Ten-eleven translocation (TET) proteins play key roles in the regulation of DNA-methylation status by oxidizing 5-methylcytosine (5mC) to generate 5-hydroxymethylcytosine (5hmC), which can both serve as a stable epigenetic mark and participate in active demethylation. Unlike the other members of the TET family, TET2 does not contain a DNA-binding domain, and it remains unclear how it is recruited to chromatin.

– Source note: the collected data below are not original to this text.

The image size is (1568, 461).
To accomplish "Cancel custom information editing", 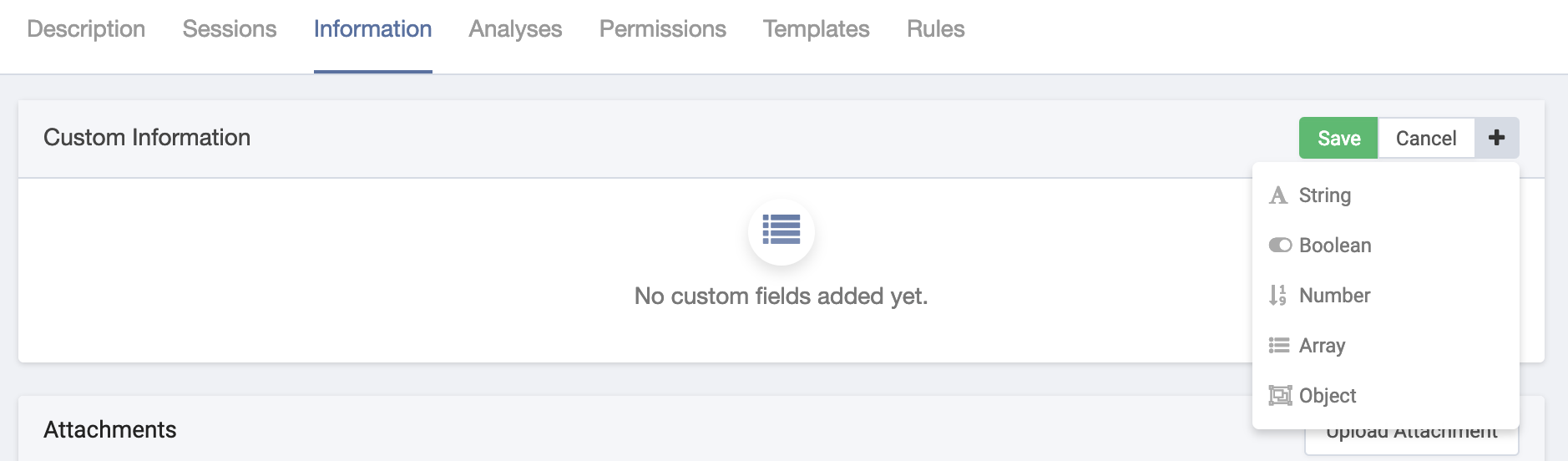I will (x=1426, y=138).
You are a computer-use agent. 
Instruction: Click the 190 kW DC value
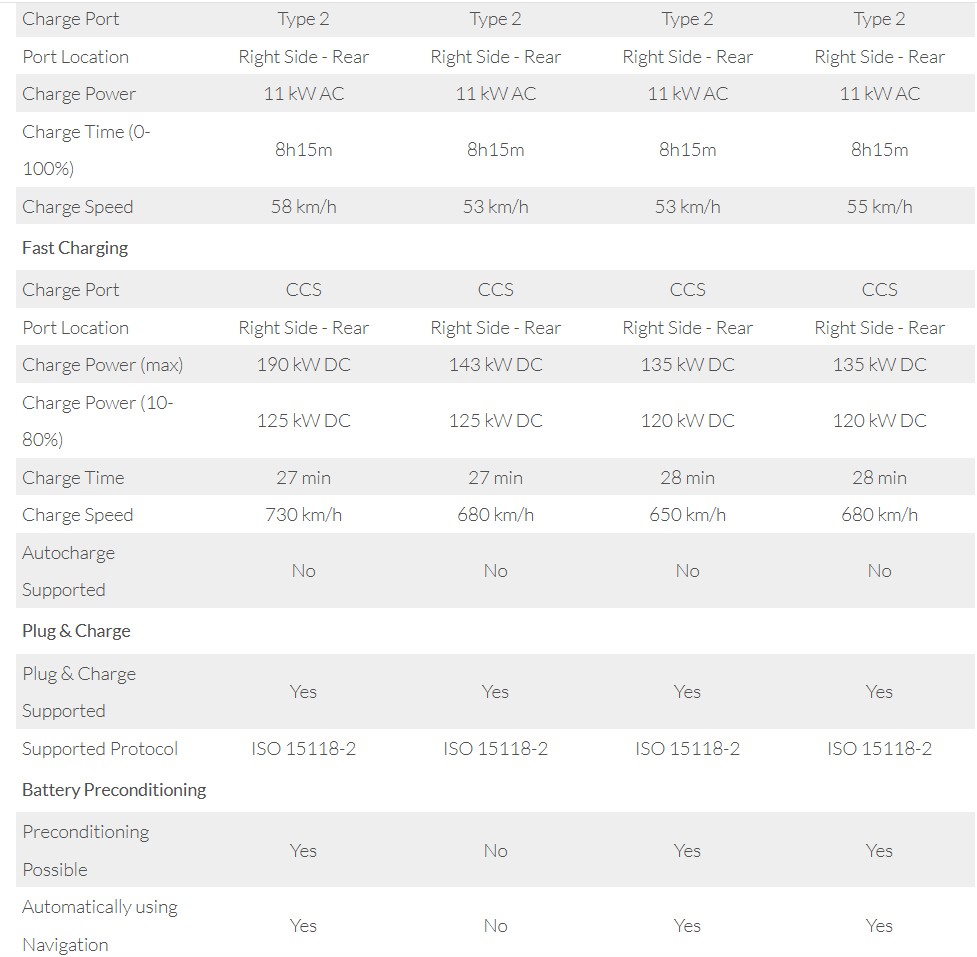303,365
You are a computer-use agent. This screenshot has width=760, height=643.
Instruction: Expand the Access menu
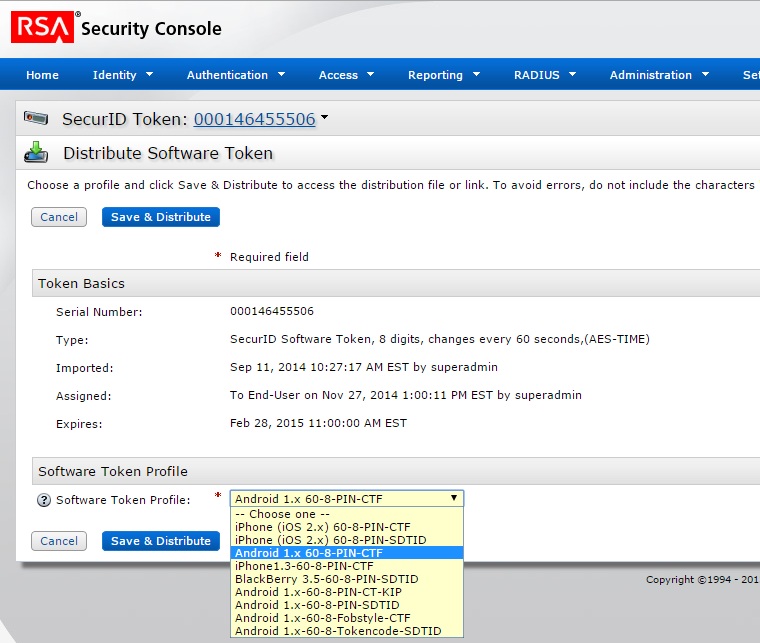(x=346, y=75)
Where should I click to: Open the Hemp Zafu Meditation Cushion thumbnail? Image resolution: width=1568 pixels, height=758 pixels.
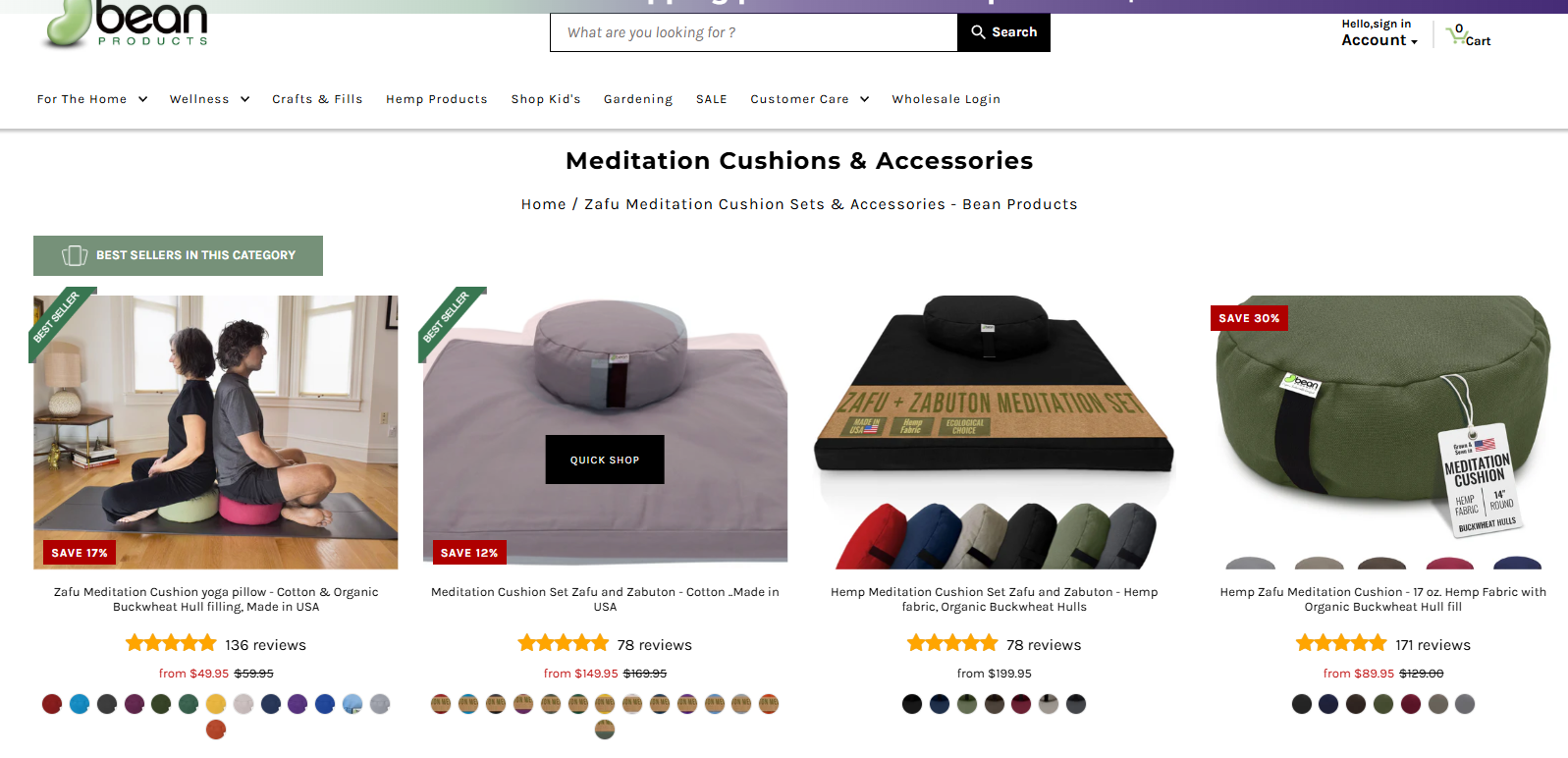coord(1383,432)
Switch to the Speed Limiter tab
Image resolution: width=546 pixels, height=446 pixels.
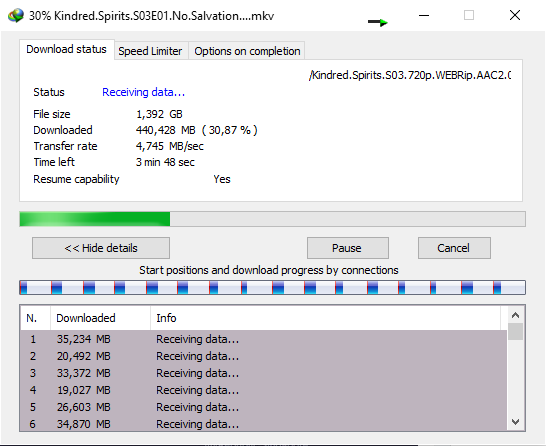(x=150, y=51)
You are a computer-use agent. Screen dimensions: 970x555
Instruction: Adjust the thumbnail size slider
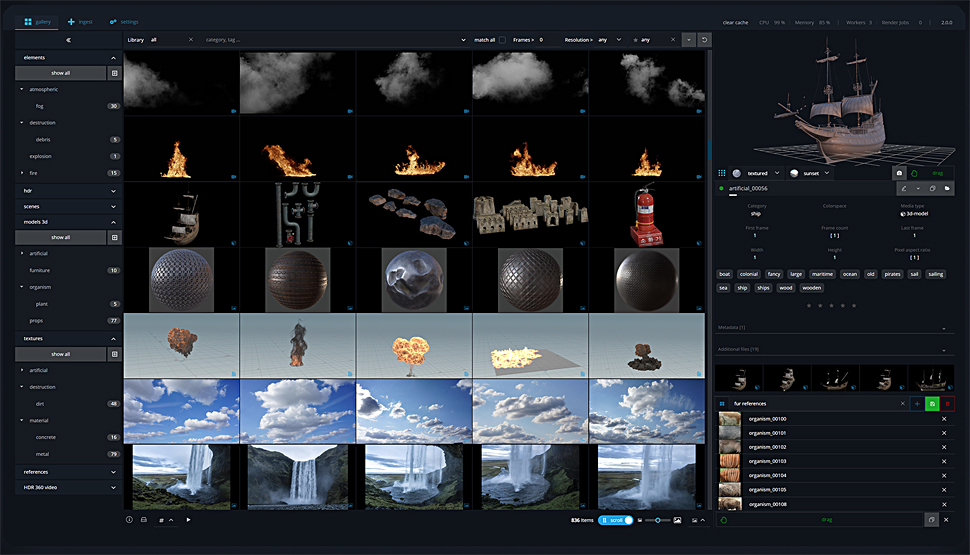(x=657, y=520)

Here we show that TET2 is recruited by the RNA-binding protein Paraspeckle component 1 (PSPC1) through transcriptionally active loci, including endogenous retroviruses (ERVs) whose long terminal repeats (LTRs) have been co-opted by mammalian genomes as stage- and tissue-specific transcriptional regulatory modules. We found that PSPC1 and TET2 contribute to ERVL and ERVL-associated gene regulation by both transcriptional repression via histone deacetylases and post-transcriptional destabilization of RNAs through 5hmC modification. Our findings provide evidence for a functional role of transcriptionally active ERVs as specific docking sites for RNA epigenetic modulation and gene regulation.